Propósito y foco se confunden como señal a seguir en un mundo que camina distraído y disperso. Descubrirlos y mantenerlos se vuelve imprescindible en la era de la hiperconexión en la que, sin embargo, estamos más desconectados que nunca. De nosotros y de los demás, saltando de pantalla en pantalla como el conejo de Alicia en el País de las Maravillas, siempre huyendo.
Por eso, cada vez más se escucha ensalzar la desconexión para la reconexión, el desapego de las pantallas para el apego al ser, cada uno al suyo. Porque anda el ser humano despistado entre tanto salto, entre tanto impulso al que seguir por temor a perderse el todo y a veces la nada.
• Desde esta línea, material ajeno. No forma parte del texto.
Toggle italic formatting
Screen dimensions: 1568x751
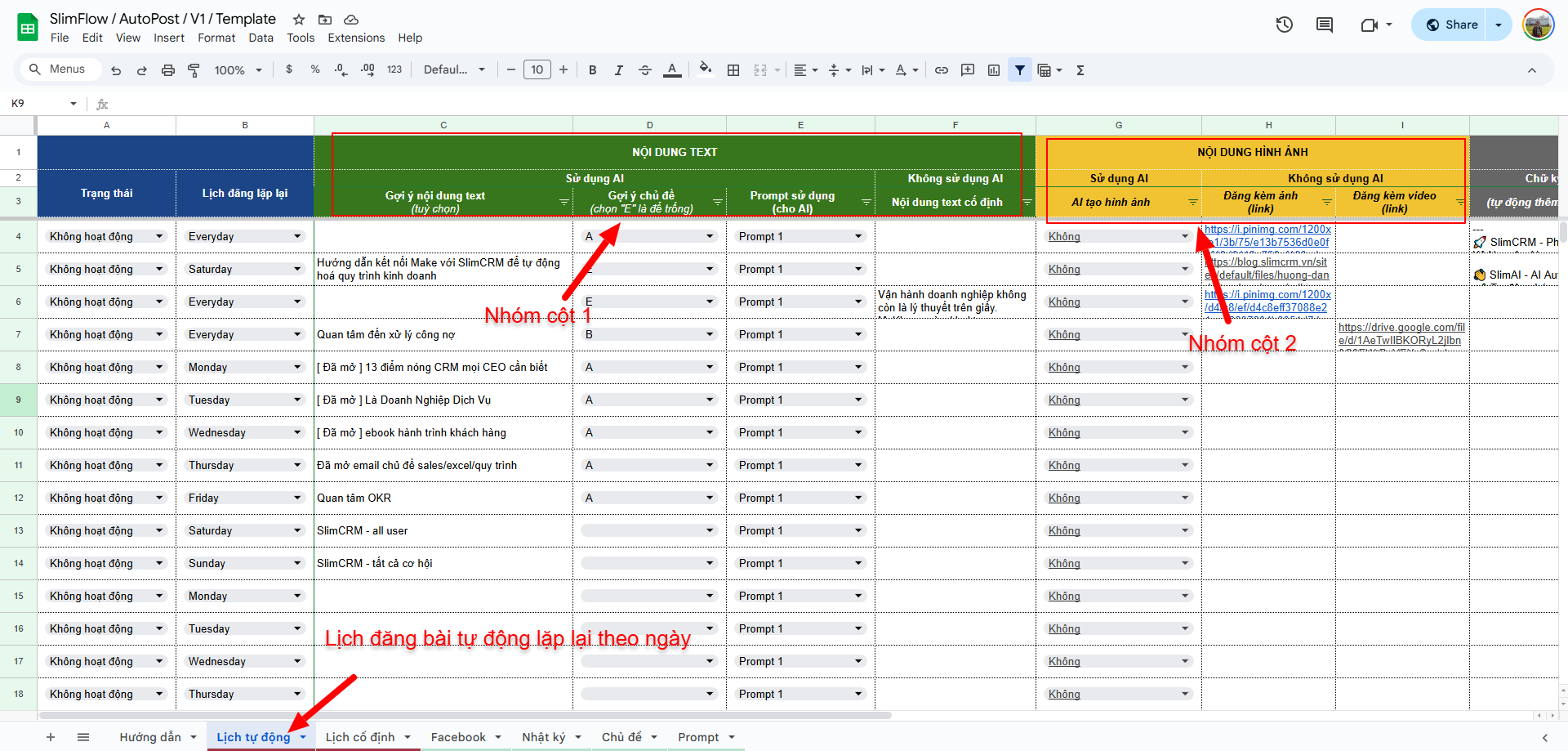[618, 70]
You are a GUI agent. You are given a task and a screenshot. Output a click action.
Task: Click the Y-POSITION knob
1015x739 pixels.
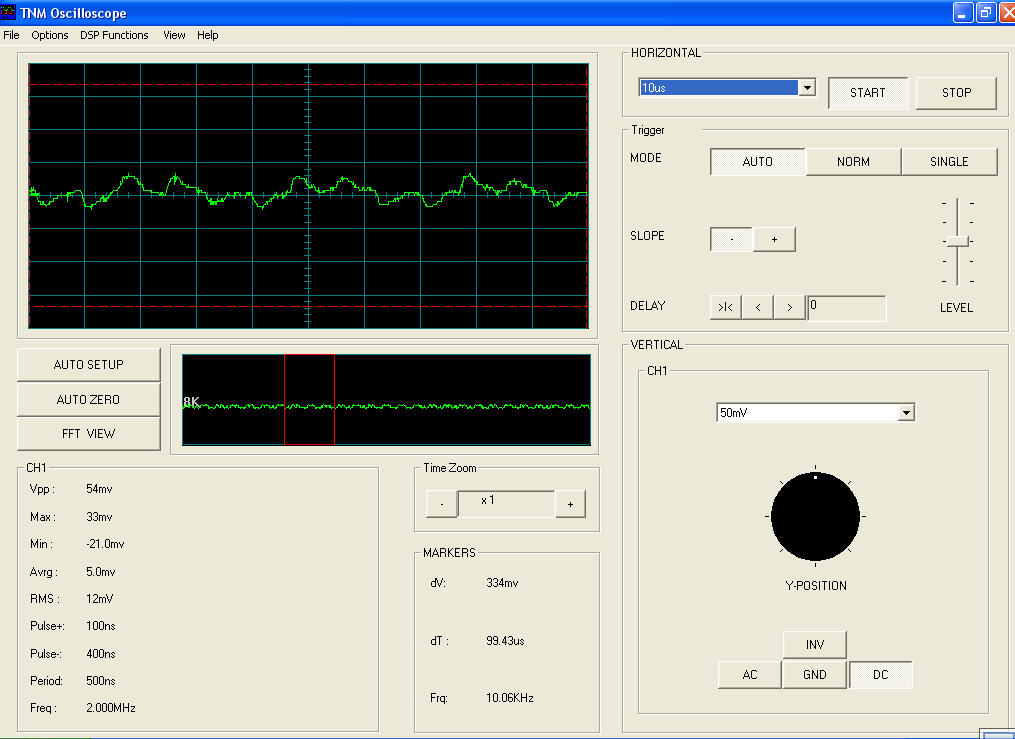[x=815, y=518]
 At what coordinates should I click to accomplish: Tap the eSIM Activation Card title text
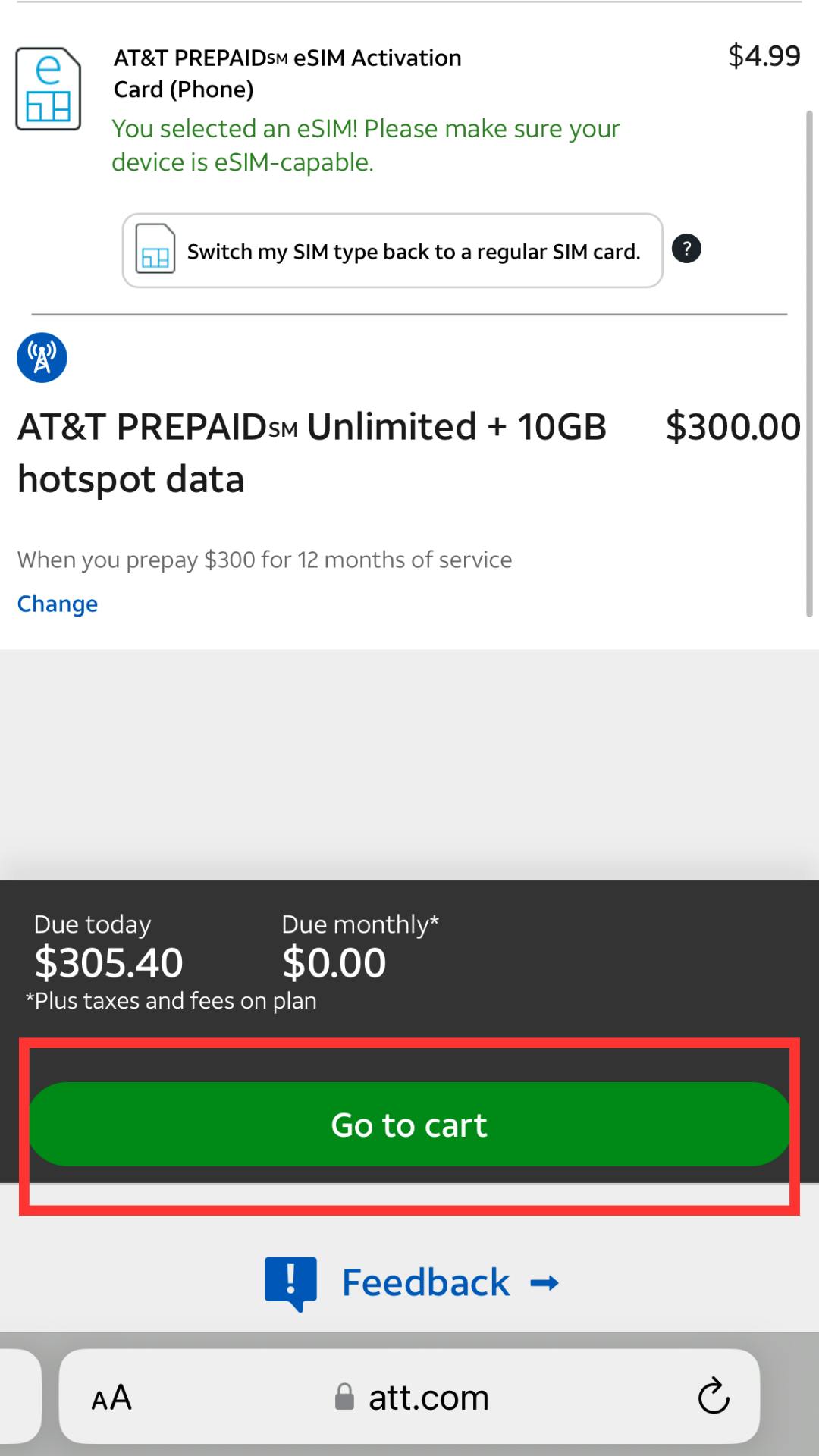tap(287, 72)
Eso significa un deseo generalizado de vivir el presente, ese carpe diem también generalizado, especialmente entre la juventud, con mucha probabilidad señalada por la pandemia producida por la Covid-19, que marcó un antes y un después, sobre todo en ella.
Y en ese vivir el presente, se practica la atención plena, el mindfulness, perfecto aliado contra el estrés. Sin ánimo de generalización alguno, su vivencia conduce a la plenitud, que no tiene nada que ver con ánimos de posesión y consumo, esos sí generalizados.
Y frente a la confusión posible y diría que inevitable de la inteligencia artificial, frente a la amenaza intuida de su capacidad para erosionar la identidad humana, volvemos a encontrar la meditación como herramienta válida para mantener el control de la existencia en un universo cambiante y muchas veces hostil.
No se trata de buenismo ni, menos aún, de inocencia. Se trata de jugar para trascender, más allá de la propuesta del éxito por el éxito. También de poner las luces largas que diferencian la mirada cortoplacista de quienes buscan la ganancia rápida y la de aquellos que, con valores más profundos, consiguen mayor impacto, ya sea desde el punto de vista empresarial, social o personal, tal y como explica el escritor Simon Sinek, en El juego infinito (Empresa Activa, 2020).
Llevado al campo personal, queda claro que ante al poseer y triunfar, ante la confusión de una sociedad de ciudadanos llamados permanentemente consumidores, la mejor posesión posible es la de uno mismo, aquella que conecta con la propia esencia y, por tanto, y de paso, con la de los otros. Y no, no es lujo ni evasión. Es una herramienta de pura supervivencia.
En época de cambios, encontrar la serenidad del yo, más allá del ego, aprovechando la reflexión y la meditación para practicar la gratitud, es perfecto alimento cotidiano, base de crecimiento. En una sociedad en la que aseguramos sin despeinarnos que lo que no se mide no existe, la felicidad debe encontrar su fuente más allá de ecuaciones económicas para encontrarse con aquellas que se cuentan por desarrollo y crecimiento personal.
Algunos lo llaman dejarse fluir. En cualquier caso, sí puede entenderse como la perfecta estrategia para no resistirse al cambio. Como dejó escrito Krishnamurti, "no es signo de buena salud estar bien adaptado a una sociedad profundamente enferma". Seguramente la respuesta no está fuera, sino dentro.